## DATASET CONTENT
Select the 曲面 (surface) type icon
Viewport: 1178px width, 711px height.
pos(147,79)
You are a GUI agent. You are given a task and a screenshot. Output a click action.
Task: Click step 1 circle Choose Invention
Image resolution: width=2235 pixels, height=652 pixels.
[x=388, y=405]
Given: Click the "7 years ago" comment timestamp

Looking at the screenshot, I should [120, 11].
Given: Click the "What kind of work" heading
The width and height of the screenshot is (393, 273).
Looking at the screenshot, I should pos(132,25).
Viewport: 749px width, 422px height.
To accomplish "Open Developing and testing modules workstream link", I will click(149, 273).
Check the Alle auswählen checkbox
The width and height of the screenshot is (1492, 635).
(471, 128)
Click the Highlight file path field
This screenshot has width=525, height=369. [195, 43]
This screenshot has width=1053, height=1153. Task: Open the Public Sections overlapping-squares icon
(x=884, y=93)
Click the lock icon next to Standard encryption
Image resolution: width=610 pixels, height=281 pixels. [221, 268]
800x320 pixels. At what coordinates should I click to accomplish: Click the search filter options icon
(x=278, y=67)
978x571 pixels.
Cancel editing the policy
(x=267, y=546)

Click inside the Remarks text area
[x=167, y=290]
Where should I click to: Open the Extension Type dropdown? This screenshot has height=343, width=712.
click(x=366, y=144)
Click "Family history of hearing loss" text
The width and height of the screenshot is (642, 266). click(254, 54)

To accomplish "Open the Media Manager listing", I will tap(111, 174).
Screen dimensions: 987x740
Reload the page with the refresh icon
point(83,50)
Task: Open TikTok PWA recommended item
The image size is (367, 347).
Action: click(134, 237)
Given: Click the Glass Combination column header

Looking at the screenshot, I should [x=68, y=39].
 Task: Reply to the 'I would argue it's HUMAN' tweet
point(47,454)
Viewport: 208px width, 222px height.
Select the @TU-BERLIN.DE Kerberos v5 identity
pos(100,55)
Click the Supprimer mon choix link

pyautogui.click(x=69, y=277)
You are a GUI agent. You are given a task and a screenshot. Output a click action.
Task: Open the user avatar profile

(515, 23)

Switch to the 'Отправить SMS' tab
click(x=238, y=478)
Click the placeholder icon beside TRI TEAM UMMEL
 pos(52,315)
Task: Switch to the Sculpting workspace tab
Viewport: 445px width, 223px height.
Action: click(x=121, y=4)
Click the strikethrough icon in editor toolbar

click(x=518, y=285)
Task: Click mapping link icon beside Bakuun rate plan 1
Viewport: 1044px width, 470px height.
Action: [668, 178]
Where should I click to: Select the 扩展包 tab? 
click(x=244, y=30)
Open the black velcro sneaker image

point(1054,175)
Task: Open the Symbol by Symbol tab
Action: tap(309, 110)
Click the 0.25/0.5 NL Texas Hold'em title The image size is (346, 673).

## ACTIVITY
The response should consist of all the entries, reproduced word for word.

## EXERCISE RESULT
Select the 曲面 (surface) type icon
Viewport: 1178px width, 711px height.
pos(147,79)
You are a GUI agent. You are given a task and a screenshot. Output a click action.
Task: Click step 1 circle Choose Invention
Image resolution: width=2235 pixels, height=652 pixels.
[x=388, y=405]
Given: Click the "7 years ago" comment timestamp

Looking at the screenshot, I should [120, 11].
Given: Click the "What kind of work" heading
The width and height of the screenshot is (393, 273).
Looking at the screenshot, I should pos(132,25).
Viewport: 749px width, 422px height.
To accomplish "Open Developing and testing modules workstream link", I will click(149, 273).
Check the Alle auswählen checkbox
The width and height of the screenshot is (1492, 635).
(471, 128)
Click the Highlight file path field
This screenshot has width=525, height=369. [195, 43]
This screenshot has width=1053, height=1153. Task: Open the Public Sections overlapping-squares icon
(x=884, y=93)
Click the lock icon next to Standard encryption
Image resolution: width=610 pixels, height=281 pixels. [221, 268]
800x320 pixels. At what coordinates should I click to accomplish: Click the search filter options icon
(x=278, y=67)
978x571 pixels.
Cancel editing the policy
(x=267, y=546)

Click inside the Remarks text area
[x=167, y=290]
Where should I click to: Open the Extension Type dropdown? This screenshot has height=343, width=712.
click(x=366, y=144)
Click "Family history of hearing loss" text
The width and height of the screenshot is (642, 266). click(254, 54)

To accomplish "Open the Media Manager listing", I will tap(111, 174).
Screen dimensions: 987x740
Reload the page with the refresh icon
point(83,50)
Task: Open TikTok PWA recommended item
The image size is (367, 347).
Action: click(134, 237)
Given: Click the Glass Combination column header

Looking at the screenshot, I should [x=68, y=39].
 Task: Reply to the 'I would argue it's HUMAN' tweet
point(47,454)
Viewport: 208px width, 222px height.
Select the @TU-BERLIN.DE Kerberos v5 identity
pos(100,55)
Click the Supprimer mon choix link

pyautogui.click(x=69, y=277)
You are a GUI agent. You are given a task and a screenshot. Output a click action.
Task: Open the user avatar profile

(515, 23)

Switch to the 'Отправить SMS' tab
click(x=238, y=478)
Click the placeholder icon beside TRI TEAM UMMEL
 pos(52,315)
Task: Switch to the Sculpting workspace tab
Viewport: 445px width, 223px height.
Action: click(x=121, y=4)
Click the strikethrough icon in editor toolbar

click(x=518, y=285)
Task: Click mapping link icon beside Bakuun rate plan 1
Viewport: 1044px width, 470px height.
Action: [668, 178]
Where should I click to: Select the 扩展包 tab? 
click(x=244, y=30)
Open the black velcro sneaker image

point(1054,175)
Task: Open the Symbol by Symbol tab
Action: tap(309, 110)
Click the 0.25/0.5 NL Texas Hold'em title The image size is (346, 673).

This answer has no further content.